Saved entries
● ● ●
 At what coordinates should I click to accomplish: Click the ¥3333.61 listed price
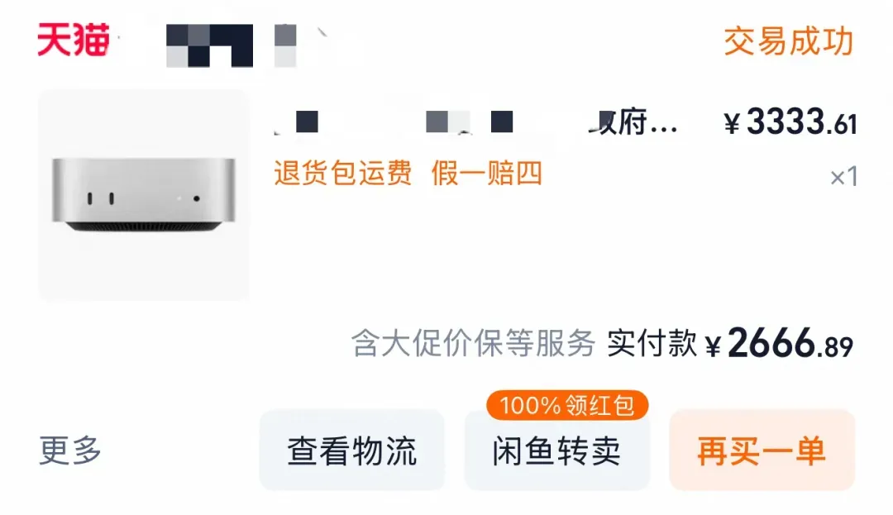790,122
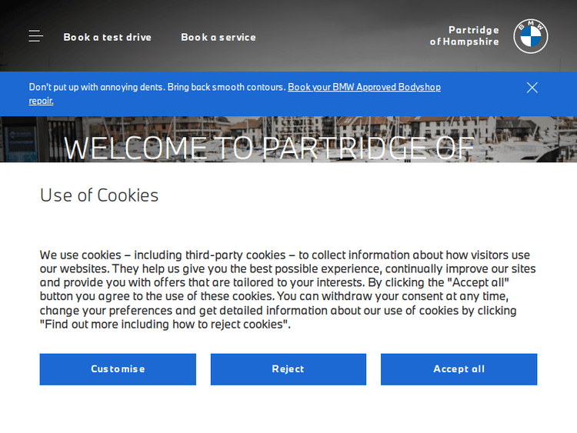Click the word "repair." in the banner link
The height and width of the screenshot is (433, 577).
(x=42, y=101)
● ● ●
Copy every record exactly, without the pictures.

Response below:
 At what coordinates should I click to accomplish: Click the ¥3333.61 listed price
790,122
Click the word "repair." in the banner link
The height and width of the screenshot is (433, 577).
(x=42, y=101)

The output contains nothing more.